3/4 C. unbleached white flour
3/4 C. whole wheat pastry flour
1/8 tsp. Sea salt
1/4 C. safflower oil
1/4 C. brown rice syrup

Preheat oven to 350°F.  Mix the flours and salt in a mixing bowl and then add the oil using a fork to mix until you have beads of dough.  Add the rice syrup and mix using your hand just until mixed.  Please do not over mix the dough.  Gather the dough and form into a ball.  You may refrigerate to make it easier to roll out.   Roll out thin between pieces of wax paper.  Peel off the top layer of wax paper and flip it into a pie plate.  Trim the excess with your hands and save the dough to make cut outs.  Using a fork put a few pricks in the bottom of the crust.  Flute the edges of the crust with your fingers or make tracks with the fork.

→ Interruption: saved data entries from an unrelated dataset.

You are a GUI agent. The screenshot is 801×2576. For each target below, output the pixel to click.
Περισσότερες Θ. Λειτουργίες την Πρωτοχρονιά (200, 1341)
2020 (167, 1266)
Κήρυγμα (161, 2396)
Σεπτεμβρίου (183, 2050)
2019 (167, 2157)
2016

Roll the crust trimmings into a ball and then roll out just like the pie crust.  This time use a small heart or star shaped cookie cutter to make small crust cut outs.  Transfer to a baking sheet with a parchment paper on it.  Keep rolling up excess dough to form a ball and then roll out in the same manner to keep making cut-outs until all the dough is used.  You will get about 21 small cutouts. Bake for 15-20 minutes until just golden brown.


2 cups Pumpkin puree or 1 can of organic pumpkin
3/4 lb. Tofu
1 tsp. Salt
1 1/2 tsp. Cinnamon
1/2 tsp. Ginger
1/2 tsp. Nutmeg
3/4 C. Brown Rice Syrup
1/4 plus 1 Tablespoon maple syrup
1 tsp. Vanilla
1/3 C. light vegetable oil

Blend all filling ingredients in a blender until smooth and creamy.  Pour into unbaked pie shell and bake for 1 hour. (Note: you may need foil so as not to burn the outside crust, just apply to crust about ½ way through cooking or start with foil and take off after 30 minutes.)  Top with the cookie cutouts if desired.  Let cool and chill in refrigerator.  Use Tofu whip topping to decorate.

As another Pumpkin dessert - Try this healthy mousse that is fun topped with everything from roasted nuts to candied seeds.

Pumpkin Mousse
This is a very healthy dessert that Meredith McCarty got from Harriet Mcnear.  Both excellent whole foods cooks.

2 1/2 C. Soy Milk
2/3 C. Maple Syrup
3 T. Agar flakes
3 T. Arrowroot powder
2 tsp. Cinnamon
1 tsp. Powdered ginger
1/2 tsp. Nutmeg
1/2 tsp. Cloves
1/2 tsp. Sea salt
1 C. pumpkin puree

Place 2 C. soy milk with the syrup and agar flakes in a 3-4 qt. Saucepan.  Bring to a boil over medium-low heat, stirring occasionally.  Turn down and simmer until agar is dissolved, about 5 minutes, continuing to stir every once in awhile.

Mix remaining 1/2 C. soy milk with arrowroot, seasonings, and pumpkin puree.  Whisk into soy milk.

When simmering resumes, transfer to a heatproof bowl to chill.
For dessert or a fun snack have some healthy popcorn balls ready to set the mood....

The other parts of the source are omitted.